Personally, I question the OLRB's way of reaching this conclusion.  It has broken down the bases of alleged constructive dismissal into discrete areas, which raises concerns for me.  Bear in mind that the statutory test for termination pay on constructive dismissal is threefold:  The employee must have been constructively dismissed; the employee must have resigned in response to the constructive dismissal; the resignation must be within a reasonable time.

The trouble with using discrete analyses for separate changes to an employment relationship is that it can ignore the cumulative effect of the changes.  There is no reason why a series of changes over a modest period of time could not, taken together, constitute a constructive dismissal even where a single change could not.  If I resign because of the constructive dismissal generated by a series of events, one cannot look to the first event in the series and say "He didn't quit because of that", nor can one reasonably say that the clock on the "reasonable time" starts at the time of the first event.

The Board member is aware of this argument, and does address it towards the end of the decision, acknowledging that it must be determined whether or not the changes to the employment relationship cumulatively constitute a constructive dismissal.  My concern is that, for all of the detailed reasons which go into the Board's rejection of each of the four grounds individually, the cumulative analysis is quite cursory.  I would argue not only that the cumulative analysis is more important, but that the individual analysis is actually quite unimportant, bordering on irrelevant.

However, this ground may have had another fatal flaw.  That she signed off on the change should have only one, if any, effect on the test:  If her agreement was legally binding (i.e. amended the contract at law) then the change was not unilateral by the employer, and therefore cannot form a constructive dismissal.

(2)  Change in Reporting Structure

Prior to her resignation, her direct supervisor changed.  She had been reporting to the IT manager and the Human Resources manager; the new supervisor was a Human Resources professional who was not a manager.  She didn't have a problem with the new supervisor, but alleged that it reduced her status.
★ ★ ★ ★ ★
PROBLEMS AND TASKS -
1. In the constructive dismissal passage, what three conditions make up the statutory test for termination pay?
2. Please condense the paragraph of the constructive dismissal passage that begins "The trouble with using discrete analyses" into a shorter version that keeps its main points.
3. Print the constructive dismissal passage from "However, this ground" up to and including "form a constructive dismissal.".
The material after this passage is not needed for anything here.
★ ★ ★ ★ ★
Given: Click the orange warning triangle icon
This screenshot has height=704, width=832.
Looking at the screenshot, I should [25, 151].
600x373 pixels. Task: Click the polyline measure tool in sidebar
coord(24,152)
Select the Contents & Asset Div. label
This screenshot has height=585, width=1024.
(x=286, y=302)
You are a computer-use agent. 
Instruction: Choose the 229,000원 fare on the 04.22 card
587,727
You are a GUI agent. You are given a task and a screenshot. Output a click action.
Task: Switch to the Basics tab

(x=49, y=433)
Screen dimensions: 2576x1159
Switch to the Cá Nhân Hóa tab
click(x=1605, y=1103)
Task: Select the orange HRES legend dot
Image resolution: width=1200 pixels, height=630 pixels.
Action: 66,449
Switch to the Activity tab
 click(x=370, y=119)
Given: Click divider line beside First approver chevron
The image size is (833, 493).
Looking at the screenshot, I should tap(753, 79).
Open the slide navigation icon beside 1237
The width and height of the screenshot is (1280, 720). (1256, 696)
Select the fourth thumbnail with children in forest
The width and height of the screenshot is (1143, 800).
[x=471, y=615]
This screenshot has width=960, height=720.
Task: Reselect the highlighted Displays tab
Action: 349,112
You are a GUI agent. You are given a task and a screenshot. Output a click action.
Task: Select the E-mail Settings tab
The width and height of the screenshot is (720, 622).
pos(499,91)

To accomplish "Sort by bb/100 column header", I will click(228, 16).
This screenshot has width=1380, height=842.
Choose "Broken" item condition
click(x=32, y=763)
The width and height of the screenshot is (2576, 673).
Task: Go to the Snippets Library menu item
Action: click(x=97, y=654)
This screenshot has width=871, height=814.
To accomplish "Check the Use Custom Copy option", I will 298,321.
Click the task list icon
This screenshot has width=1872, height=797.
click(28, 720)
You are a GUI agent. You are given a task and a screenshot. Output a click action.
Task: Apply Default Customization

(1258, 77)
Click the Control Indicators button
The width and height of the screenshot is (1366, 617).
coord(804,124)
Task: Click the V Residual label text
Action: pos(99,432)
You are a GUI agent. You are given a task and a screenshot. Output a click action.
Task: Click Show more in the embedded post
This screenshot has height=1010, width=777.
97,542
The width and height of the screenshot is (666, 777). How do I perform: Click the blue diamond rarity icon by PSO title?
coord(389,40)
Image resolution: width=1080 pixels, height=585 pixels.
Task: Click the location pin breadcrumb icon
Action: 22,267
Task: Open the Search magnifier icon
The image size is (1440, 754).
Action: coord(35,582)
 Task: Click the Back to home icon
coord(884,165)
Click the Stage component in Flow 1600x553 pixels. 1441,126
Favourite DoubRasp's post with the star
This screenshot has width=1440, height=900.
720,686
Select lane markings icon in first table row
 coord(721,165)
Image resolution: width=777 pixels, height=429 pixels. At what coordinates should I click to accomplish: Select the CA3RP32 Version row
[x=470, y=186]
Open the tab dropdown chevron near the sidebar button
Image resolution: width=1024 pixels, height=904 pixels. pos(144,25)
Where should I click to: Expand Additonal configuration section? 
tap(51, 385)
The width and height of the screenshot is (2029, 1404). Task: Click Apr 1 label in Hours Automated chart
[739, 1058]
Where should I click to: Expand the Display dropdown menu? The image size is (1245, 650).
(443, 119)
★ ★ ★ ★ ★
SOLUTIONS TO THE TASKS -
1. The employee must have been constructively dismissed, must have resigned in response to it, and must have resigned within a reasonable time.

2. Analyzing each change to an employment relationship separately can miss their cumulative effect. Several changes over a modest period could together amount to constructive dismissal even if no single change would. When someone resigns over such a series, it is unreasonable to point to the first event and say the resignation wasn't caused by it, or to start the "reasonable time" clock at that first event.

3.
However, this ground may have had another fatal flaw.  That she signed off on the change should have only one, if any, effect on the test:  If her agreement was legally binding (i.e. amended the contract at law) then the change was not unilateral by the employer, and therefore cannot form a constructive dismissal.